I faced the wall again, not wanting to reveal how much that hurt, or how much I wanted to spin around, knock him over and let him see how much of a demon I really was. My throat burned, but I swallowed the tears and the anger, burying it under cold indifference. I’d known, eventually, it would come to this.
Crouching slightly, I leaped for the top of the wall, finding cracks and handholds to scale the fifteen feet of rusty metal and iron. Landing on the other side, I jumped as gunshots rang out behind me, four in rapid succession, from Zeke’s pistol. I whirled to see a handful of bullet holes in a square of sheet metal, several yards from where I stood. Zeke hadn’t been aiming for me, only making sure Jeb knew he drove me off. That he hadn’t let the vampire go without a fight.
The fields stretched out before me, and beyond them, the dark woods beckoned. Behind me, I heard Zeke pause for a long moment, then his footsteps walked away, back to Jebbadiah and his family, where he belonged.
I began walking as well, away from the fence and the humans and the safe haven that was only a lie. I imagined myself and Zeke, the gap between us widening as we drew farther and farther away, each of us vanishing into our own world where the other could not survive. By the time I neared the edge of the woods, where the rabids and the demons and the other horrors waited, the chasm had become so vast I couldn’t see the other side anymore.
Part IV
Wanderer
Chapter 18
They were waiting at the edge of the woods, blank eyes shining through the rain, watching me with the unblinking stare of death. Four of them, including the woman in the tattered dress, crouched among the trees and dripping branches of the forest. I watched them, and they did the same, none of us moving; five statues in the darkness, water streaming down our pale skin, trickling off the blade in my hand.
And we waited. Monsters in the night, sizing each other up. The storm flickered around us, reflecting in the rabids’ eyes, revealing the deadness behind them, but none of us so much as flinched.
Then the woman in the dress hissed softly, showing jagged fangs, and backed away, retreating from me into the darkness. After a moment, the other rabids did the same, creeping back without a fight, recognizing another predator.
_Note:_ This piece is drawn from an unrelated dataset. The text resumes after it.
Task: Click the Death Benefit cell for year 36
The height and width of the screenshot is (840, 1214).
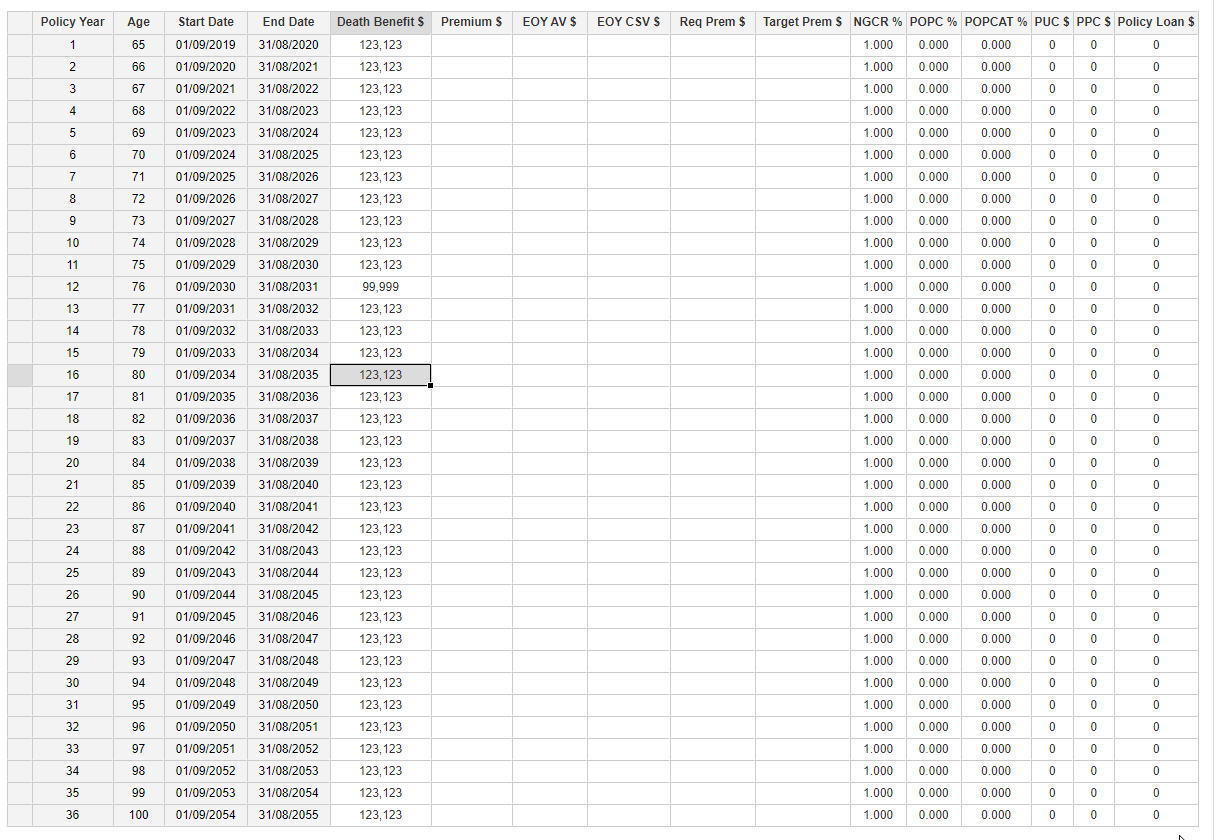Action: 380,815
I watched them, feeling cold and detached, watched as they eased around me and slipped out of the woods toward the compound I’d just left. I wasn’t prey. I was a corpse, a creature whose heart didn’t race, who didn’t breathe or sweat or smell of fear. I was dead.
Just like them.
You are a vampire, Kanin had told me, so long ago it seemed. You are a wolf to their sheep—stronger, faster, more savage than they could ever be. They are food, Allison Sekemoto. And deep down, your demon will always see them as such.
Lightning flashed through the trees. The Archer compound stood behind me over the fields, outlined by weak fires that smoldered in the storm. Fewer people would be manning those platforms now, their frail human vision blinded by rain and smoke.
“You’re a vampire,” Stick whispered, his eyes huge and terrified. “A vampire.”
The rabids reached the edge of the trees and stopped, four pale, motionless killers, staring at the compound on the hill. I wondered how many more rabids lurked in the darkness just beyond the fields, watching their prey with the patience of the dead. If Jebbadiah led his people away from the compound tonight, they could walk right into an ambush. Even if they managed to kill them or drive them off, someone would probably die.
So what? Sheathing my sword, I turned my back on the rabids, on the people still hiding behind the wall. I’d tried to fit in, and they had driven me away. Let them be slaughtered by rabids, what did I care? I was Vampire, and humans were no longer my concern.
“This is the last favor I’ll grant,” Zeke said, his voice cold and hard. “If I see you again, I’ll kill you.”
My chest felt tight. Of all the lies and treachery and knives in the back, his hurt the worst. It was different from Stick’s betrayal; though we had been friends for years and years, I’d known, deep down, that Stick was using me. That he was more than capable of selling me out if something better came along. Zeke was different. He did things because he truly cared, not because he expected anything in return. It was such an alien philosophy. On the streets, in the Fringe, it didn’t matter where you were—it was every human for himself. I’d learned that nothing was free, and everyone had an angle. It was just how things were.
Except Zeke. Zeke had treated me like a human, like an equal. He’d stood up for me, helped me, given me things as if it was the most natural thing in the world. He cared, because it was his nature.
Which made it all the more painful to find out he’d lied when he’d said I could trust him, when his eyes had gone hard and cold, and he’d turned on me as if I was a monster.